◆ **What this exercise asks**:
a) In the particle-motion thread, what velocity function results from differentiating the position function?
b) Transcribe the particle-motion thread starting at "A particle's position" and ending at "at -28 meters.".

Question

A particle's position is given by x = 4.0t2 - 32t + 36, with x in meters and time t in seconds. At what position does the particle come to a momentary stop, to reverse its motion?

Answer 1

To find the stopping position of a particle, we first obtain the velocity by differentiating its position function, set the velocity to zero, and solve for time. Using the obtained time, we then calculate the position. For the position function x(t) = 4.0t^2 - 32t + 36, the particle stops momentarily at -28 meters.

Step-by-step explanation:

To find the position at which a particle comes to a momentary stop before reversing its motion, we need to determine when its velocity is zero. The velocity is the first derivative of the position function with respect to time. Given the position function x(t) = 4.0t^2 - 32t + 36, we can find the velocity by differentiating it to get v(t) = 8.0t - 32. Setting this velocity function to zero and solving for t, we have:

0 = 8.0t - 32
8.0t = 32
t = 4 seconds

Now, we can substitute t = 4 seconds back into the original position equation to determine the position at which the particle stops:

x(4) = 4.0(4)^2 - 32(4) + 36
= 64 - 128 + 36
= -28 meters

Therefore, the particle comes to a momentary stop at -28 meters from the origin.

Answer 2

firstly, we must find the equation the speed, it can be obtained by the derivative of x =x = 4.0t2 - 32t + 36, it means v= 8.0t-32. the particule stops means v= 0, and 0= 8.0t-32, which implies 8t=32, so t=4s, and then x(t=4) = 4.0(4)^2 - 32(4) + 36= - 28m
so x = - 28 m

◆ **Raw data**:

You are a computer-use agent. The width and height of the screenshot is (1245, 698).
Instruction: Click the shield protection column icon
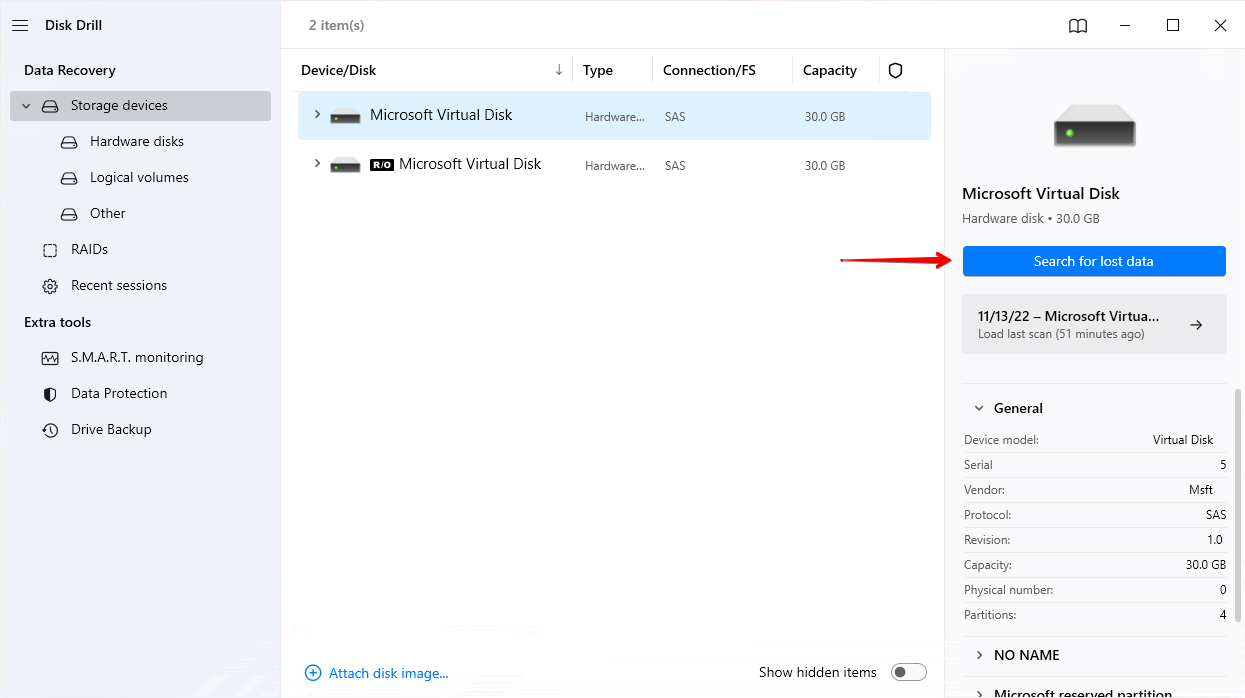coord(895,70)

◆ **Expected answers**:
a) v(t) = 8.0t - 32

b)
A particle's position is given by x = 4.0t2 - 32t + 36, with x in meters and time t in seconds. At what position does the particle come to a momentary stop, to reverse its motion?

Answer 1

To find the stopping position of a particle, we first obtain the velocity by differentiating its position function, set the velocity to zero, and solve for time. Using the obtained time, we then calculate the position. For the position function x(t) = 4.0t^2 - 32t + 36, the particle stops momentarily at -28 meters.